__Instructions for the task__.
Report how many lines in the rows below contain the string "accomplish". Give only the number.

__Extracted data entries__.
__________________________________________________
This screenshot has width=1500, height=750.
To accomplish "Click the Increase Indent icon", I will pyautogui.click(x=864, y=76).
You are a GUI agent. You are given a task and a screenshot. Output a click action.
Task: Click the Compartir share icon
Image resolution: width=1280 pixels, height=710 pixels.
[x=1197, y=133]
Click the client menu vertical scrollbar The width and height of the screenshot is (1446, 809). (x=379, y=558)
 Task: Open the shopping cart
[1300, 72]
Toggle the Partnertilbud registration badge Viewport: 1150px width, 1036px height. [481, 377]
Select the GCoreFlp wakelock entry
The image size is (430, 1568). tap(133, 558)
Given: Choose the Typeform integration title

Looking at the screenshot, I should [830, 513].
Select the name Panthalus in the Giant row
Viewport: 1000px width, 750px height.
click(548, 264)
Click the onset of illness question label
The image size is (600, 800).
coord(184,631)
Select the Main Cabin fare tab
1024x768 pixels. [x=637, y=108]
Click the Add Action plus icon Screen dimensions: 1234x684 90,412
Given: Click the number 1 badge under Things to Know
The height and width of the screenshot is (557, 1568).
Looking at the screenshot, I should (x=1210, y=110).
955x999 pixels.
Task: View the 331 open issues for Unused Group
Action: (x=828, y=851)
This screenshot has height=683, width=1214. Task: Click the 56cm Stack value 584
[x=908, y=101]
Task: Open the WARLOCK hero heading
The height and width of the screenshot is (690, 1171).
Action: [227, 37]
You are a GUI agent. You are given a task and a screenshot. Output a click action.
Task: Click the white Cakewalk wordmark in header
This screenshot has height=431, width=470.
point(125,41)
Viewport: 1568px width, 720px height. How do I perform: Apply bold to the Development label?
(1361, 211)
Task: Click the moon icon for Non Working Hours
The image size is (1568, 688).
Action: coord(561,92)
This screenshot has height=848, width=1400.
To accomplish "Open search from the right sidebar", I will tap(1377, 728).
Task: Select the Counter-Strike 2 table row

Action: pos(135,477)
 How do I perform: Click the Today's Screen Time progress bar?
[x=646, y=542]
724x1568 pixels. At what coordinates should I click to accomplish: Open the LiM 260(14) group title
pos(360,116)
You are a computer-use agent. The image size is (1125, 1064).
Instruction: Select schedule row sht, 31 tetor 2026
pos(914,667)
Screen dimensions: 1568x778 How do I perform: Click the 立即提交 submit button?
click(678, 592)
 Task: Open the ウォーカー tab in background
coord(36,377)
__________________________________________________
__Answer to the exercise__.
3